• SUAS TAREFAS:
1 – No texto sobre Leão XIV e a Nostra aetate, por que o Papa pediu uma abordagem ética do desenvolvimento da inteligência artificial? Responda em uma a três frases.
2 – Redigite, sem nenhuma alteração, o trecho do texto sobre Leão XIV e a Nostra aetate que começa com as palavras que contêm "O legado de" e termina com "o mundo judaico.".

• PÁGINA:
O legado de Nostra aetate e a ligação com o judaísmo
Leão XIV evocou as origens da declaração conciliar, assinada em 28 de outubro de 1965, quando a Igreja — sob o impulso de São João XXIII — procurou renovar o diálogo com o mundo judaico.
“A Igreja de Cristo não pode esquecer que os primórdios de sua fé e sua eleição já estão encontrados nos Patriarcas, em Moisés e nos profetas”, disse o Papa, lembrando que a comunidade cristã “tem em comum com o povo judeu a memória e a espera do dia do Senhor”.
O Pontífice insistiu que o Nostra Aetate era uma abertura de um horizonte espiritual, que ensina os cristãos a honrar as diferenças sem negar a verdade do Evangelho, e a reconhecer em cada busca religiosa sincera “um reflexo do único mistério divino que abraça toda a criação”.
Contra o fundamentalismo e o uso indevido da religião
Leão XIV alertou para os riscos contemporâneos do fundamentalismo religioso e o abuso do nome de Deus.
“Devemos estar vigilantes contra o abuso do nome de Deus, da religião e do mesmo diálogo”, exortou, enfatizando que a fé autêntica “afirma o serviço à humanidade em todos os momentos”.
Ele também pediu a abordagem ética do desenvolvimento da inteligência artificial, alertando que, se concebida fora da dignidade humana, pode “neutralizar as responsabilidades fundamentais do homem”.
Religião, força para a paz e esperança
Na parte final de sua catequese, Leão XIV afirmou que todas as religiões têm uma missão comum: promover a paz e a dignidade humana.
“A religião pode desempenhar um papel crítico na restauração da esperança em nossas vidas pessoais, famílias e comunidades”, disse ele. “Esta esperança baseia-se nas nossas convicções religiosas, na certeza de que um novo mundo é possível.”

• DADOS:
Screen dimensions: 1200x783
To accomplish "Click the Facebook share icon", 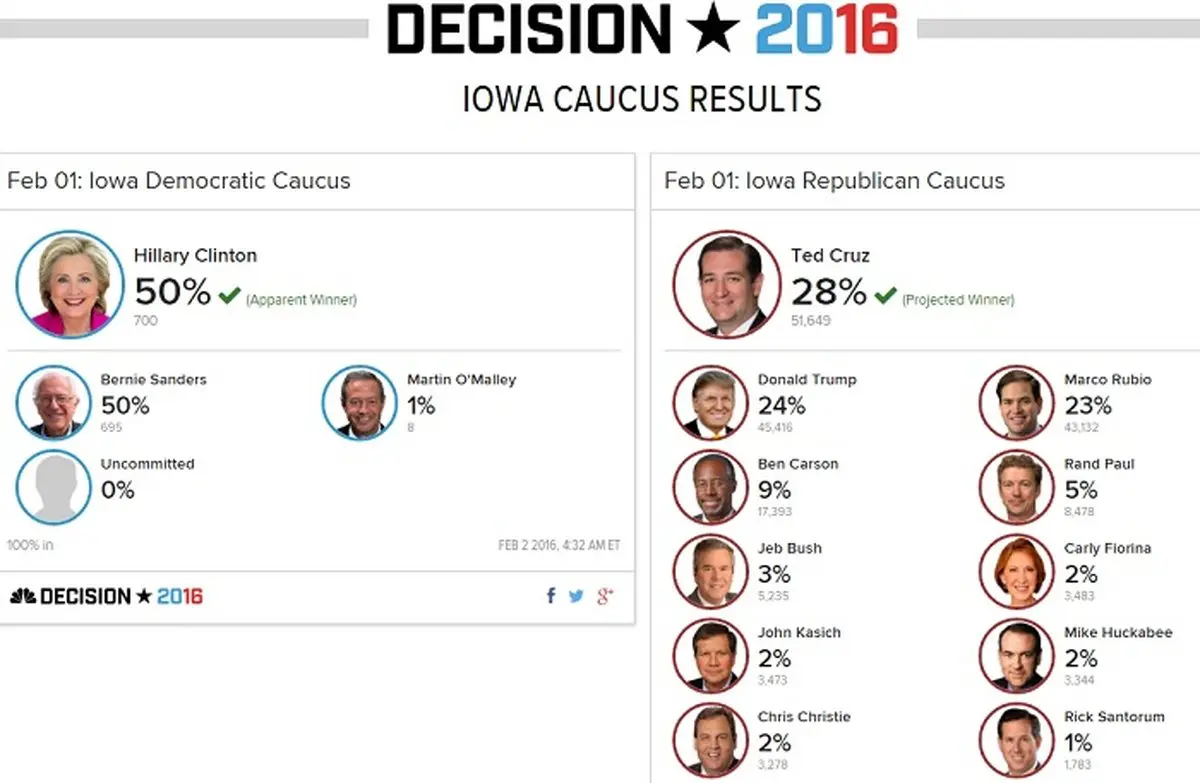I will coord(550,596).
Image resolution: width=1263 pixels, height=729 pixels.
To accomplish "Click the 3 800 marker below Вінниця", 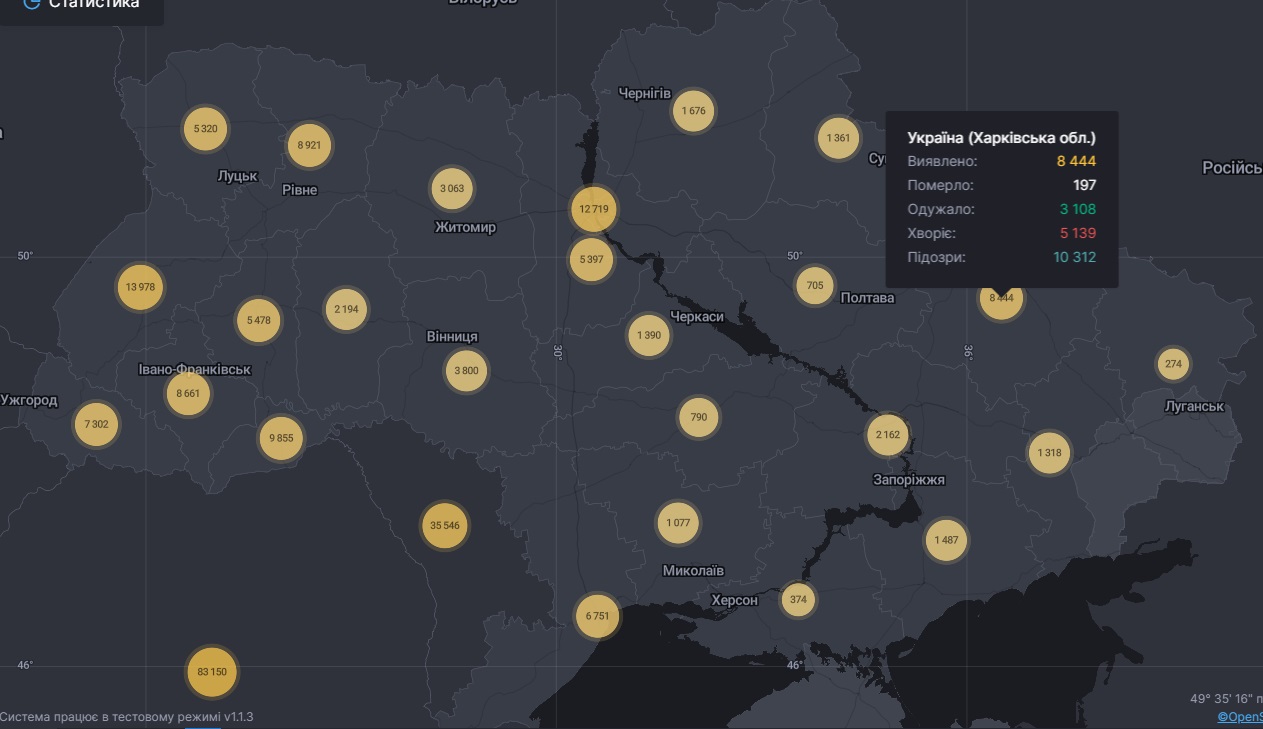I will coord(466,371).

• SOLUÇÕES COMPLETAS:
1 – Porque, segundo ele, se a inteligência artificial for concebida fora da dignidade humana, pode "neutralizar as responsabilidades fundamentais do homem".

2 –
O legado de Nostra aetate e a ligação com o judaísmo
Leão XIV evocou as origens da declaração conciliar, assinada em 28 de outubro de 1965, quando a Igreja — sob o impulso de São João XXIII — procurou renovar o diálogo com o mundo judaico.